Harry Potter. Simply uttering the name–as famous in the Muggle world as the magical one– immediately associates it with a mega-phenomenon about some boy with a funny scar, brooms and flying gold balls, and people who carry around sticks muttering gibberish.

If critical of the movie series, however, the same name brings to mind cheesy humor, subpar acting, and imperfect portrayals of the books that are rushed and not quite accurate. “Harry Potter and the Half-Blood Prince,” the latest installment, thankfully can’t boast any of these traits.

Somehow managing to become both the most amusing and darkest film yet, the sixth movie follows now obviously maturing Harry Potter during his last year at school. Set at a Hogwarts we’ve never seen before–filled with teenage romance and vulnerable to multiple bouts of evil magic–Harry begins the journey to destroy Voldemort through haunting memories and a chilling look into Voldemort’s past.

In its two hours and thirty-three minutes, “Half-Blood Prince” ingeniously weaves between on-point humor and a looming sense of danger. The film is hardly worthy of its PG rating, filled with dark curses, bloody scenes, and perhaps the most grave death in the entire series. However, lighthearted jokes fill the movie with much-needed comic relief.

Luckily, the trio certainly hits the mark portraying this paradox. Daniel Radcliffe plays a mature, believable Harry haunted by both his past and inescapable future, Rupert Grint flourishes into a true comedic genius as Ron Weasley, and Emma Watson finally delivers more for Hermione than over-dramatic one-liners and a lot of eyebrow raising. For once, their acting enhances the film instead of distracting from it.

Returning actors have undoubtedly delivered as well. Michael Gambon, usually upsetting fans with an angry, unconvincing portrayal of Albus Dumbledore and certain disregard for reading Rowling’s novels, has hit his stride in the sixth film. Gambon transforms into an extremely Gandalf-like Dumbledore: mysterious, humorous, and wise, important more in this film than ever. Alan Rickman also continues an ingenious performance as Severus Snape, drawing out his words to absolute perfection.

Not much needs to be said about the new actors in “Prince,” as Jim Broadbent does an excellent job as Horace Slughorn. Ralph Fienne’s newphew, Hero Fiennes-Tiffin, and newcomer Frank Dillane perfectly portray a cold and calculating young Voldemort capable of chilling even a dementor to the bone.

Though the film was arguably as similar to the novel as legitimately possible, fans, as always, will be upset with inevitable changes.

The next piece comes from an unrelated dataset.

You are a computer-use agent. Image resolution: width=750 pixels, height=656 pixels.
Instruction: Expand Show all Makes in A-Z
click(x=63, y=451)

While an added “pacing scene” of Bellatrix attacking the Burrow would much better have been replaced with the missing minister of magic Rufus Scrimgeour (adding a nice touch of corrupted government) or ending battle at Hogwarts, returning screenwriter Steve Kloves comes as close as ever to a faithful interpretation of the book.

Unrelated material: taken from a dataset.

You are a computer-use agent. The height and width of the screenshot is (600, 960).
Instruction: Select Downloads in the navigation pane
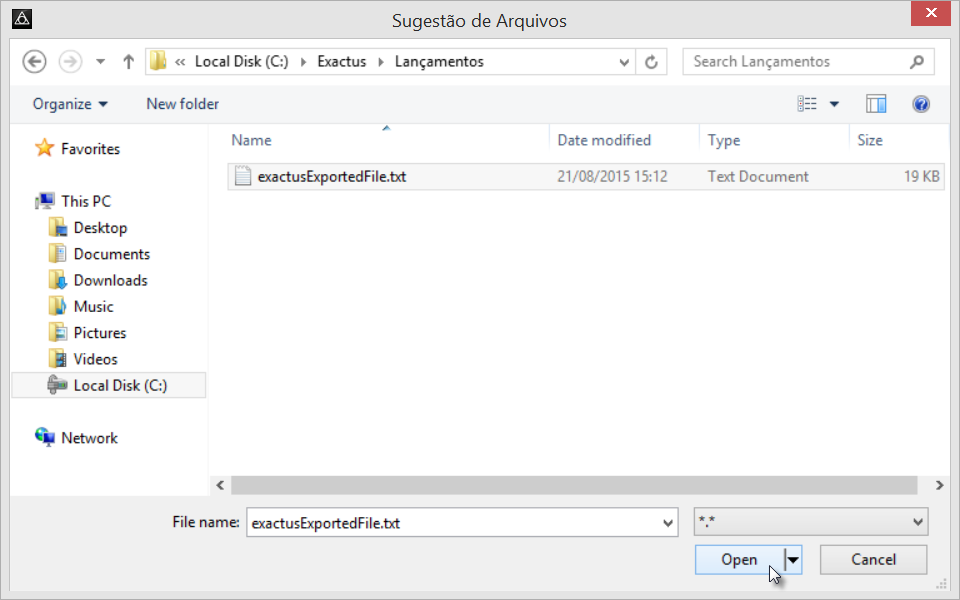coord(110,281)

The only major problem with the plot is its ridiculously obvious direction of Draco Malfoy’s “secret” task from start to finish (though Tom Felton does an excellent rendition torn apart by what he has to do), depriving new-comers of the mystery experienced in the novel. Despite the plot alterations, however, fans must keep in mind it does not do to dwell on them and forget to enjoy the movie for what it is.

Although the astounding special effects and lush, dark cinematography will make fans wait anxiously for a blue-ray copy of the DVD–Quidditch makes its return with an awesome first match since movie three and the ending cave scene with Dumbledore is downright impressive–the music that accompanies the film is surprisingly lackluster.

Unlike the previous films, Nicholas Hooper’s compositions simply fade into the background; the only memorable tracks during the Quidditch scene and Weasley’s joke shop were replayed from “Order of the Phoenix.” Luckily, there is so much more to pay attention to in the film that the music doesn’t seem all that important.

Even after the usual post-premiere hype, “Half-Blood Prince” will remain to be the best Potter film of the series as of yet, thanks to its faithful interpretation and heightened acting. Unfortunately, this upturn in the Harry Potter series seems to have come a bit too late. With its dark scenes and epic conclusion, “Half-Blood Prince,” befitting of its novel counterpart, certainly succeeds in marking the beginning of the end.